I don't recall the first time I ate a fortune cookie. What I do know is that the crispy treats my grandfather brought home by the sackful were ubiquitous in my early gastronomic life. Other people delicately snapped open single cookies to punctuate a restaurant meal. My brother and I sat and bolted the sweets down in mass quantities as we watched cartoons. Mining the cookies for favorable fortunes, we tossed aside the paper slips like so many unwanted peanut shells. I kept the best messages and carried them around with me in my pockets, to be replaced by more auspicious ones as they came along. Half the fun of fortune cookies is—as it was then—cracking them open to see what life has in store.

For much of my childhood, my grandfather—or gung-gung, in my family's native Cantonese—worked at a fortune cookie factory in New York's Chinatown. Though he had labored faithfully for several years in a Chinese-owned laundry, the advent of permanent press and wrinkle-free fabrics slowed customers to a trickle, sending them to coin-operated Laundromats. In 1968, on the advice of some friends in the business, he started work in the first of three different fortune cookie plants.

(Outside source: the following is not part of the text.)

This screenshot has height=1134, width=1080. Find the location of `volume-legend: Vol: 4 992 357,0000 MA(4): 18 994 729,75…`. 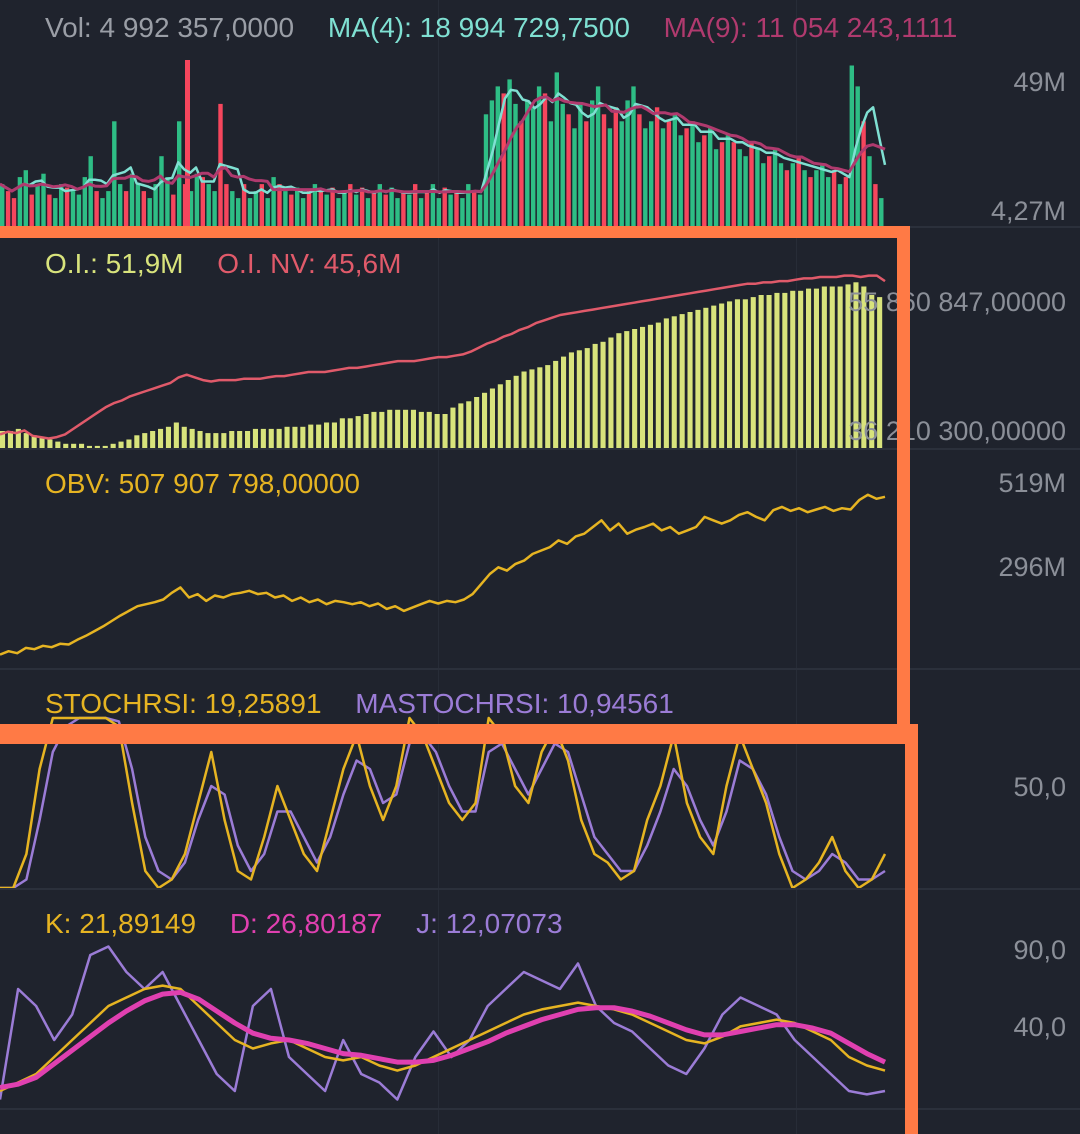

volume-legend: Vol: 4 992 357,0000 MA(4): 18 994 729,75… is located at coordinates (514, 28).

He was 46 when he began folding hot dough into cookies. Splat! shot the dough onto circular metal plates in front of him. Around and around they went on a conveyor belt. Quick, attentive fingers snatched the paper-slip fortunes and placed one in the center of each circle. In the same breath, the other hand skimmed up a still-floppy cookie, folded it once, and dropped it, steaming, into a slot on the conveyor belt to hold its final, proper shape. By the time all the slots were filled, the cookies were ready to be plucked from the belt and loaded into buckets.

He was paid by the bucket—at first only a couple of dollars for each one filled, then, later on, three and change. He never made much more than $200 a week. With fingers bandaged to handle scalding dough more deftly, he and the other workers each averaged two buckets an hour. Five hundred cookies a bucket, two buckets an hour, eight hours a day, five or six days a week. For 16 years. That's a lot of cookies.